# STATED PROBLEM 1:
Reproduce the entries verbatim, starting at the line that contains "You are a computer-use" and ending with the last entry, both ends included. Leave the pictures out of your copy.

# TEXT BLOCK:
* * * *

Karamoja

From Wikipedia, the free encyclopedia
Jump to: navigation, search
For the film produced by Kroger Babb, see Karamoja (film).
Districts of Karamoja
Location in Uganda

Karamoja sub-region, commonly known as Karamoja, is a region in Uganda.

Location[edit]

The subregion, is located in northeastern Uganda and comprises the following seven districts:

Kaabong District lies to the extreme northeast and borders both Southern Sudan and Kenya. It is home to Kidepo Valley National Park. The most-eastern district in Karamoja is Amudat District. Nakapiripirit District, borders Mount Elgon National Park.

Geography[edit]

The region of Karamoja extends over 27,900 square kilometers. The region is mostly a semi-arid plain with harsh climate and low annual rainfall. It is largely savannah, covered with seasonal grasses, thorned plants, and occasional small trees. The average elevation of the plain of Karamoja lies at around 1400 meters (4500 feet) above sea level. The large mountains, Mt. Kadam, Mt. Napak, and Mt. Moroto — lying at the periphery of Karamoja — have peaks reaching around 3000 meters (10,000 feet) and higher.

In 2011, the Karamoja sub-region was the site of an important fossil discovery. Paleontologists discovered the remains of Ugandapithecus major, a 20 million year old ancestor of present day primates. "It is a highly important fossil and it will certainly put Uganda on the map in terms of the scientific world," said Martin Pickford, one of the researchers involved in the discovery.[1]

Population[edit]

The southern districts of Moroto, Nakapiripirit and Napak, are inhabited largely by the Nilotic Karimojong ethnic group, which consists of three clans: Matheniko, Bokora and Pian. The Tepeth are found in Moroto District and in the Napak Mountains, and there are said to be a few of the original inhabitants, the Oropom in the region. The Pokot live in Amudat District, neighboring Kenya and some also reside across the border in Kenya. Kotido District is largely inhabited by the Jie and Kaabong District by the Dodoth (or Dodoso), together with the few Ik (aka Teuso). Abim District is inhabited by the Ethur, comprising the Jabwor in the north and (a related tribe) in the south. The name Karimojong while strictly belonging to the southern clans of Matheniko, Bokora and Pian, is applied to the Jie and Dodoth due to similarities in language and culture.

Significant numbers of the peoples of Karamoja belong to and attend both the Catholic and Anglican Churches. Baptist and PAG churches are also coming up in the area. There has been a small population of Muslim Karamojong people for several decades, particularly around Moroto. Many, especially those who did not attend school, retain their traditional religious beliefs, and for some Christianity or Islam is something of a veneer over this. Incomers are represented in all the above groups.

According to 2002 national population and housing Census, the population of Karamoja has grown at an annual average rate of 7.2% from 370,423 in 1991 to 966,245 in 2002. The highest annual population growth rate of 9.7%, was in Kotido District.

* * * *

Entries from a collection:
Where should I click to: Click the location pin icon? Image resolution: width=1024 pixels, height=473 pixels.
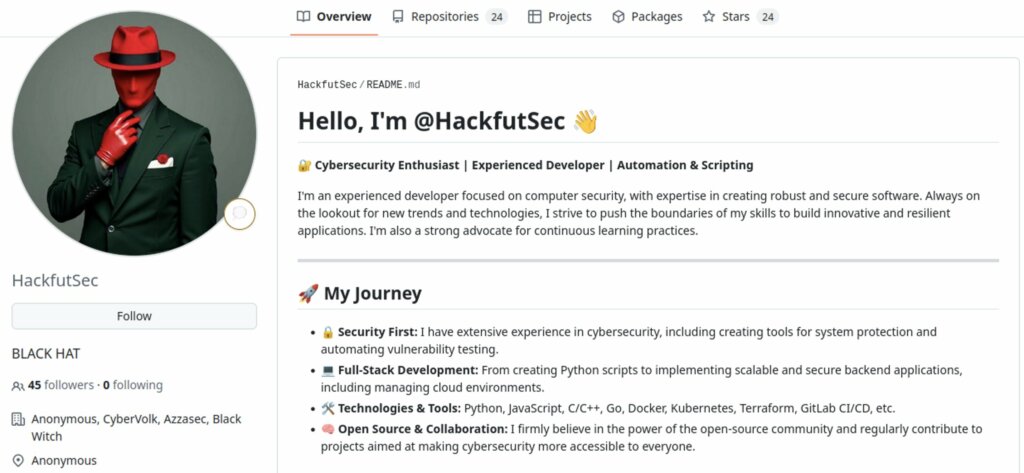coord(18,461)
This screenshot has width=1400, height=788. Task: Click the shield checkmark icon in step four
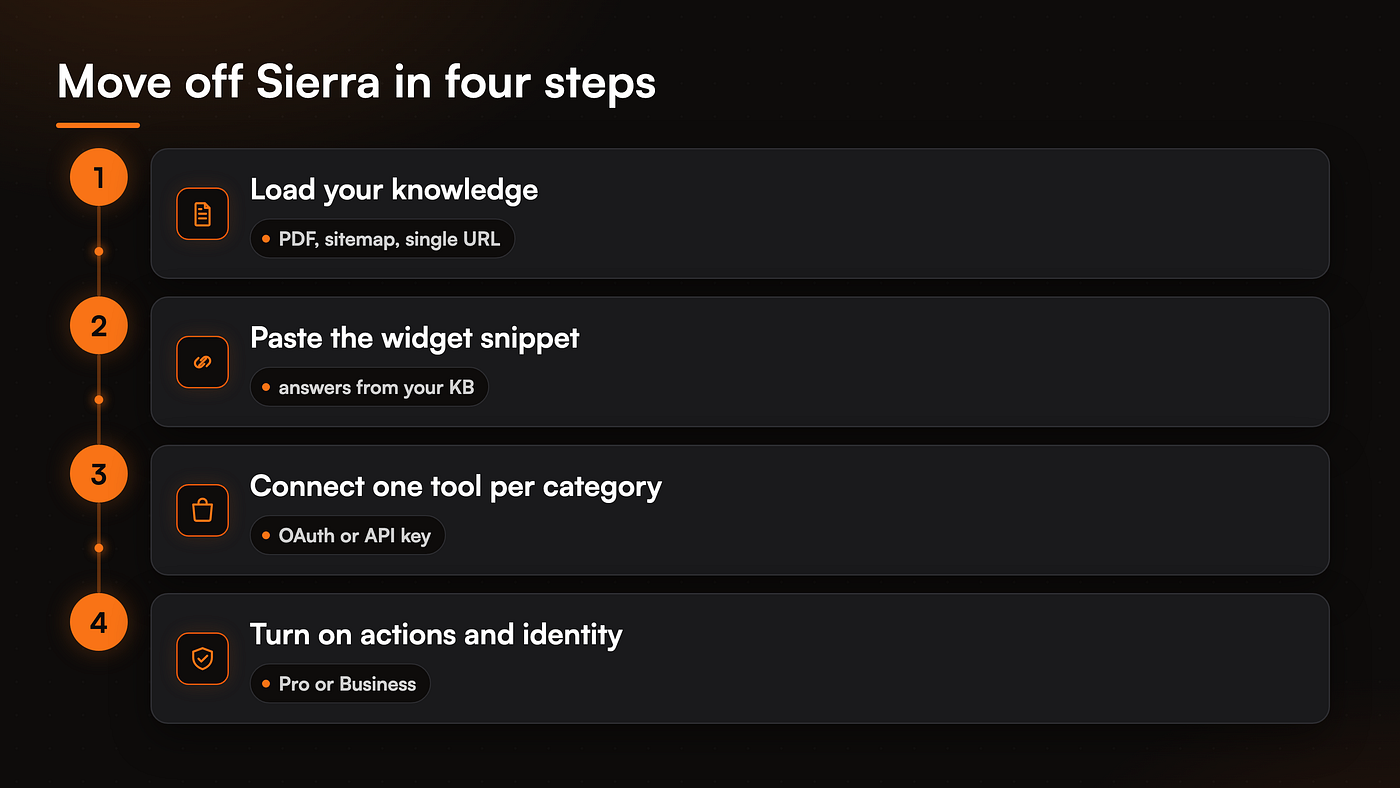click(203, 658)
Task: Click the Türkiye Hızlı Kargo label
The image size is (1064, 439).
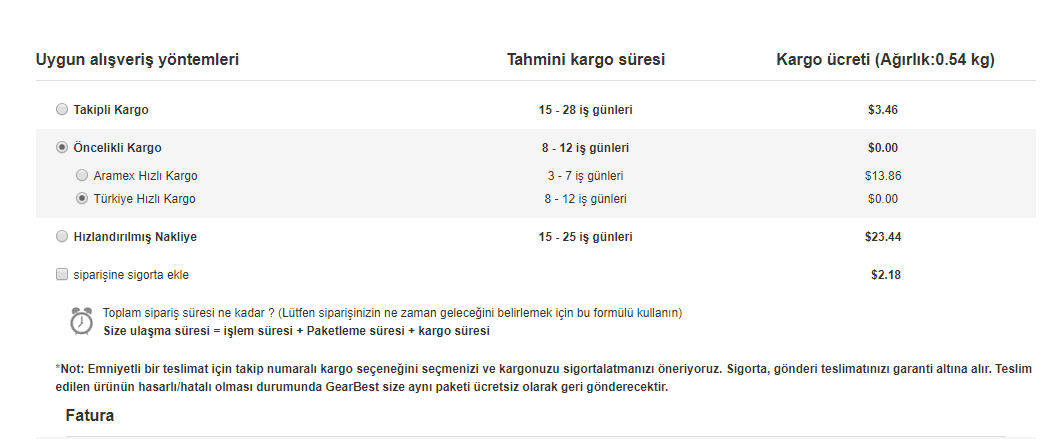Action: click(144, 198)
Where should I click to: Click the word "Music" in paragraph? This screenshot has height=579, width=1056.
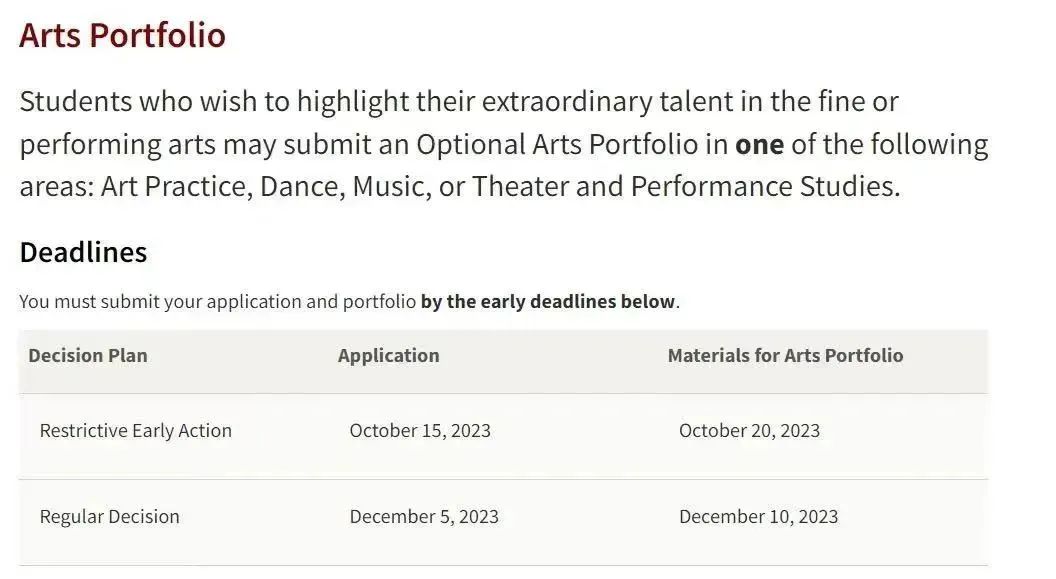(x=391, y=186)
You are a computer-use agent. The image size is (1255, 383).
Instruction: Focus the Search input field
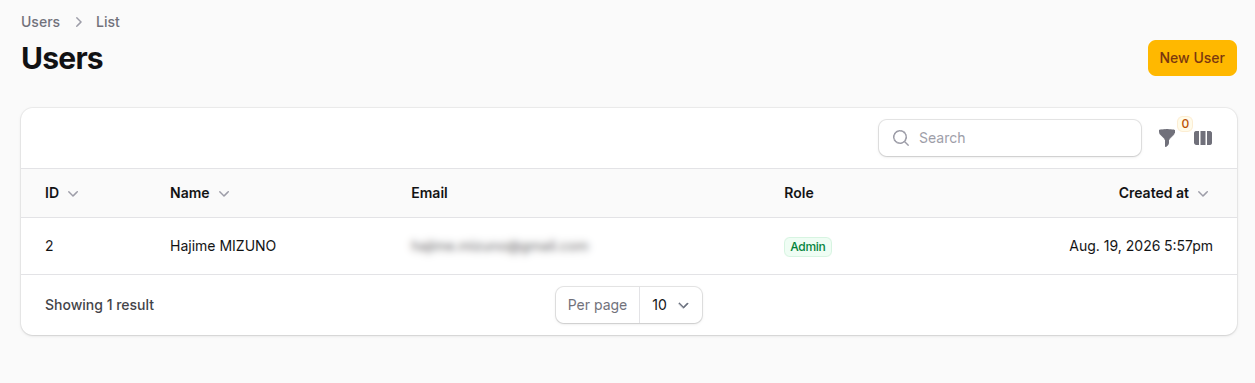(1010, 138)
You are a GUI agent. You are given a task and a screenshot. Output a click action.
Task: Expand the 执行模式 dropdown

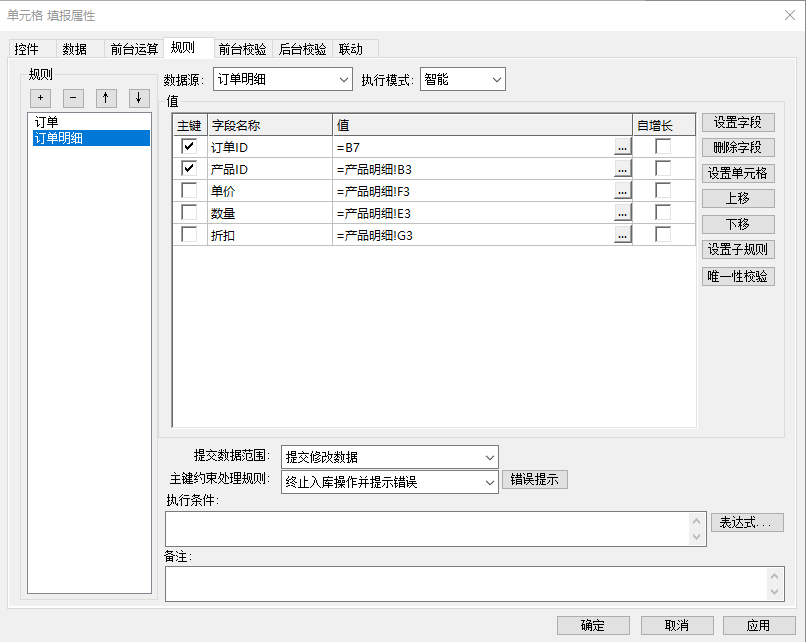pos(463,79)
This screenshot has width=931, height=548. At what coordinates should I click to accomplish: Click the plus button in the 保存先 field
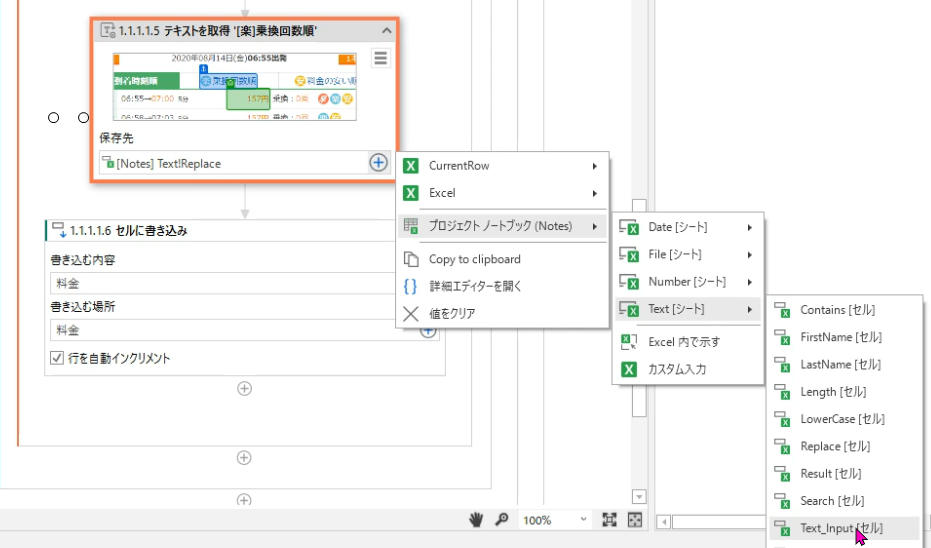378,162
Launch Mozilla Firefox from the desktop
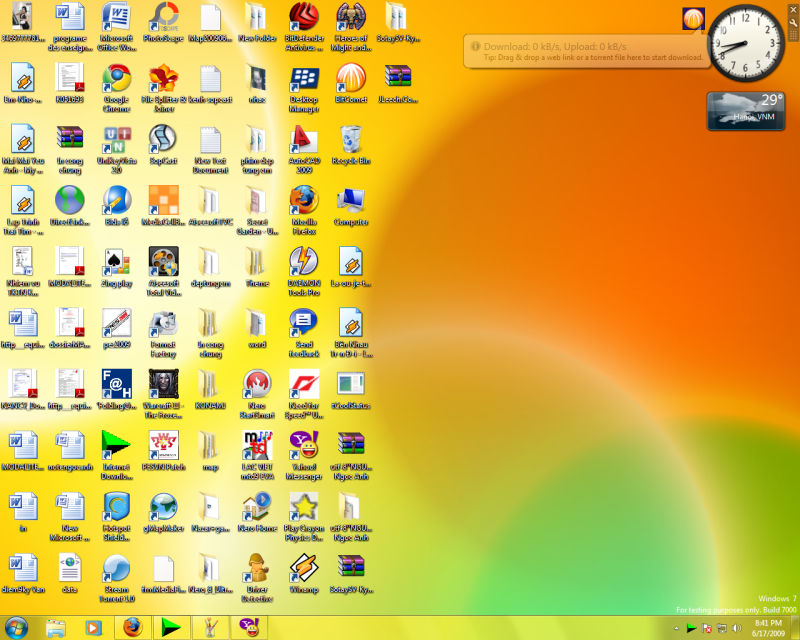Viewport: 800px width, 640px height. coord(303,200)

* * * *

# STATED PROBLEM 2:
From the article on Karamoja, extract the passage starting at "According to 2002" and ending at "in Kotido District.", word for word.

# FULL RESPONSE 1:
You are a computer-use agent. The image size is (1255, 383).
Instruction: Focus the Search input field
(1010, 138)
You are a GUI agent. You are given a task and a screenshot. Output a click action.
Task: Expand the 执行模式 dropdown

pos(463,79)
This screenshot has width=931, height=548. At what coordinates should I click to accomplish: Click the plus button in the 保存先 field
378,162
Launch Mozilla Firefox from the desktop
Viewport: 800px width, 640px height. coord(303,200)

# FULL RESPONSE 2:
According to 2002 national population and housing Census, the population of Karamoja has grown at an annual average rate of 7.2% from 370,423 in 1991 to 966,245 in 2002. The highest annual population growth rate of 9.7%, was in Kotido District.